Now, THAT is some cute picture, Phil! They sure look "at home!" Maybe you could teach them to type??

BTW, how can you type away when you have those two staring at you? Either you take MUCH longer to type because you keep stopping to talk to them OR you keep losing your train of thought BECAUSE of those cuties staring at you!

You are the one member I can definitely say has gone to the birds!   

Oh yes, and WHERE is Buttercup? How does SHE feel about these two in HER area? Is she sitting on your shoulder supervising??


----------



## Skyeking (Jan 17, 2003)

Hi Phil,

Looks like the two have adopted you.
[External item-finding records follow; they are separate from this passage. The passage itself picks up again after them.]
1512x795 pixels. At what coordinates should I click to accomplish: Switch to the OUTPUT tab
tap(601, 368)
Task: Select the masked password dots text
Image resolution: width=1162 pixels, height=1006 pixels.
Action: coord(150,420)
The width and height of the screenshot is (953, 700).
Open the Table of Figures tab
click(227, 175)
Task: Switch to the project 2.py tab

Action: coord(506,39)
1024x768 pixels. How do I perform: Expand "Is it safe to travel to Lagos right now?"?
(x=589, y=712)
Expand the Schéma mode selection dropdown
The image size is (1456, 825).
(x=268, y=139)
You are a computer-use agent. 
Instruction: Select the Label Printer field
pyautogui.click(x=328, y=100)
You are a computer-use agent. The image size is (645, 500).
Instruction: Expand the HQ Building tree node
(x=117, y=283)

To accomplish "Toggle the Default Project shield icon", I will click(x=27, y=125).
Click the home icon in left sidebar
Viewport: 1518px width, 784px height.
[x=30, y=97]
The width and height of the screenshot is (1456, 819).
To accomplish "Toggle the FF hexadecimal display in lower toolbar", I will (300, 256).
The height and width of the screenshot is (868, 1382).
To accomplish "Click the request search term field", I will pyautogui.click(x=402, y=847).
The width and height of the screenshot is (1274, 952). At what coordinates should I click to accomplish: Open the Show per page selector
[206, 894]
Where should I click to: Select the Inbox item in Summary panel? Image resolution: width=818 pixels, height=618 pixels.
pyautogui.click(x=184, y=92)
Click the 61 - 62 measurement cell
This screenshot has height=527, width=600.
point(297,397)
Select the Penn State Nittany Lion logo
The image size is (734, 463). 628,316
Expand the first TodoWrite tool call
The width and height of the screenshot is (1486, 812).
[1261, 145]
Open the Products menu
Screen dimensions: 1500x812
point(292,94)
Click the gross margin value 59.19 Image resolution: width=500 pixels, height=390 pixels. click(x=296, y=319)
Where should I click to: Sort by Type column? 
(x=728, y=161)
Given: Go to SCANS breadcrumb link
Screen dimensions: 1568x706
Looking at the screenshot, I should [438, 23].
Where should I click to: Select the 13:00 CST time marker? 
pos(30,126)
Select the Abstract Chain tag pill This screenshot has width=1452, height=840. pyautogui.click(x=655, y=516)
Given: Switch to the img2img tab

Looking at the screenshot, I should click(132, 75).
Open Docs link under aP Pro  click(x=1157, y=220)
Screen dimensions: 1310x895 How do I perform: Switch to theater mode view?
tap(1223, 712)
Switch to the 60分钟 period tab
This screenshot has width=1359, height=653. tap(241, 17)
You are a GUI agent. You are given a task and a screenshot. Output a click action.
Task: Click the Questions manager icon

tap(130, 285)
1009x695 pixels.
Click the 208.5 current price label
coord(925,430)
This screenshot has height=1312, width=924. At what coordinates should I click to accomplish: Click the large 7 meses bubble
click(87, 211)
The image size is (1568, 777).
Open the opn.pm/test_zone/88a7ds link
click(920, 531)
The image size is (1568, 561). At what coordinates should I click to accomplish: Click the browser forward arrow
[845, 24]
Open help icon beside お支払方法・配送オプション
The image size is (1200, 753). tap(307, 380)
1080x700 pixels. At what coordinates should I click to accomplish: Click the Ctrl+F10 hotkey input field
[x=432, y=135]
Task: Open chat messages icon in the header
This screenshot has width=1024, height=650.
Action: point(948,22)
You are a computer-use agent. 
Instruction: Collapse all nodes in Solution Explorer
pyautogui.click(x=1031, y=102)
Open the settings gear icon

That is SOOOOOOO cute!  

Thanks for sharing.


----------



## Larry_Cologne (Jul 6, 2004)

*Doves monitoring Phil*

Hello Phil,

Nice picture of those two doves on your monitor.

With them staring at you, eventually hypnotizing you, I would not be surprised to start seeing posts from you consisting entirely of typed "cooo -- oo --ooos," and ""gurrrrrs," and such, not understood by outsiders.

*Wieteke* seems to be slowly recuperating, and I am getting better slowly also.

Larry


----------



## SueC (Jun 9, 2005)

They make a wise choice, don't they?


----------



## Maggie-NC (Jun 22, 2005)

Phil, that is a precious picture. Doves that are tame can be so sweet.


----------



## feralpigeon (Feb 14, 2005)

That's a very sweet pic and story Phil, they sure are a couple of cuties. Guess they know a bud when they see one. Good thing their facing the keyboard  . 

fp


----------



## TAWhatley (Mar 6, 2001)

Larry_Cologne said:


> *Wieteke* seems to be slowly recuperating, and I am getting better slowly also. Larry


Glad you and Wieteke are on the mend, Larry.

Terry


----------



## Birdmom4ever (Jan 14, 2003)

Adorable picture, Phil. Great job raising those two from pecan-sized babies!


----------



## pdpbison (Mar 15, 2005)

Lol...

Well, they are 'at' their Computer 'perch' right now, just as usual!

Really, I am so used to them being there I hardly notice them, so it does not distract me at all from my typeing.

Funny thing, last night, I get under the covers, the two Doves are on the high part of the pillow between my head and the Headboard, and just as I sort of lift the blankets around my shoulders to settle in, one of the Doves jumps down, dives UNDER the covers, and proceeds down to nestle himself behind my knees.

Now, I have never had anything like THIS hapen before, and he really gave my a hard time getting him rounded up and out of there too...! How wacky!

I do not know what got into him wanting to do that...! Lol...but of course 
that would be bo good at all, him trying to sleep 'there'.

Anyway, got him rounded up and out of there and he and the other spent their night like always, on the pillow, laying like little Boats-on-shore, or perched on the top of the Headboard ( foot board really, which is shorter, but for some reason I started sleeping with my head to the foot board, which in height is only a little ways up from my head...)

Wacky Doves!


Larry, have you started a thread for "Wieteke"?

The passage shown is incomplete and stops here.